* WORK ITEM
Reproduce the passage below about early vaccine rollout and vaccinator training word for word, from start to finish.

* PASSAGE
---*---
Moore said day one will probably be designed to be a relatively small number of people vaccinated in controlled settings, so that those who are administering the vaccines can start learning how the product works and get experience giving the shots before they scale up and expand their offerings.

"One of the challenges that has not gotten a lot of attention is that we have not factored in space in our timeline to do a lot of hands-on training with the people who will be administering these vaccines," she said.

For example, Moore said vaccinators won't have access to product-specific factsheets and training materials until the US Food and Drug Administration authorizes emergency use of a coronavirus vaccine. She says her organization is waiting to see what the US Centers for Disease Control and Prevention posts before it can prepare materials to amplify what is distributed by the agency.

"CDC has informed states that they have a big stack of training job aids and training materials, and information, and training modules on these vaccines, ready to go, as soon as the emergency use is issued, but they can't post them or share them until the authorization is issued," Moore said. "We are preparing the groundwork for what we need to do, but we're in a holding pattern."
---*---
* SOURCE DATA
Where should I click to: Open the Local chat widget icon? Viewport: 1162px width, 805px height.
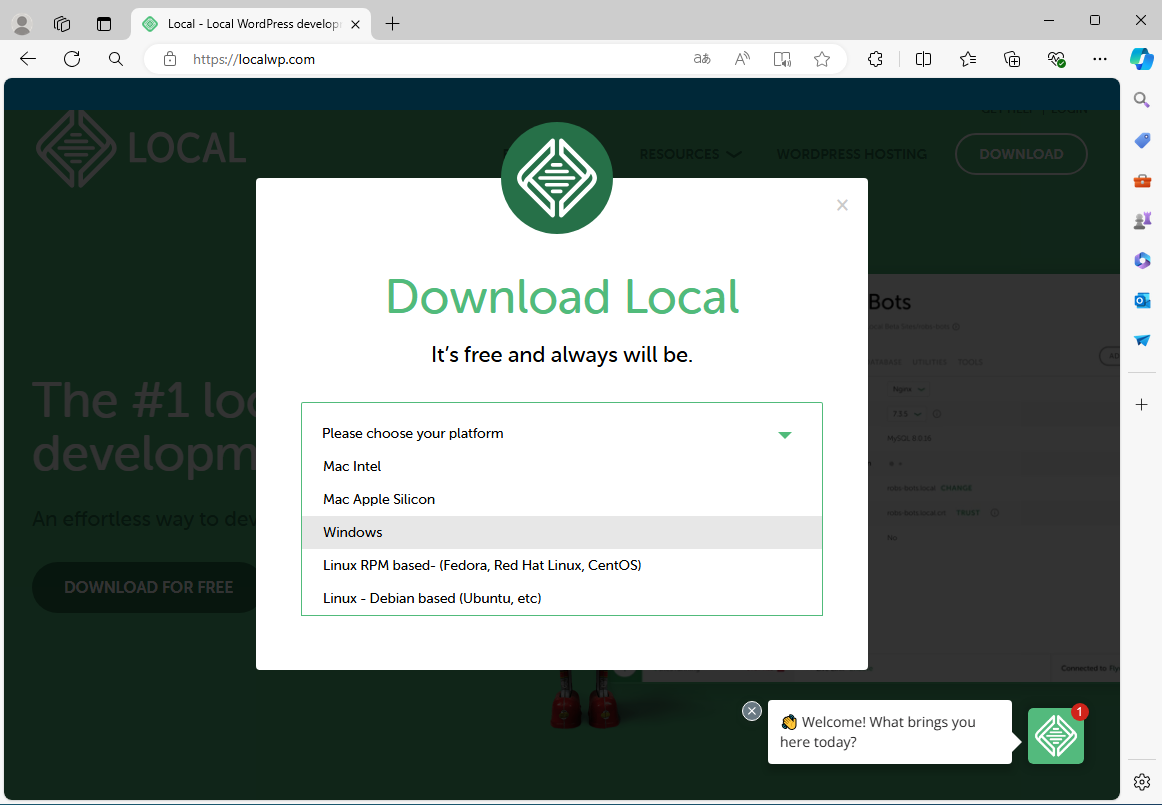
---*---
* TASK OUTPUT
Moore said day one will probably be designed to be a relatively small number of people vaccinated in controlled settings, so that those who are administering the vaccines can start learning how the product works and get experience giving the shots before they scale up and expand their offerings.

"One of the challenges that has not gotten a lot of attention is that we have not factored in space in our timeline to do a lot of hands-on training with the people who will be administering these vaccines," she said.

For example, Moore said vaccinators won't have access to product-specific factsheets and training materials until the US Food and Drug Administration authorizes emergency use of a coronavirus vaccine. She says her organization is waiting to see what the US Centers for Disease Control and Prevention posts before it can prepare materials to amplify what is distributed by the agency.

"CDC has informed states that they have a big stack of training job aids and training materials, and information, and training modules on these vaccines, ready to go, as soon as the emergency use is issued, but they can't post them or share them until the authorization is issued," Moore said. "We are preparing the groundwork for what we need to do, but we're in a holding pattern."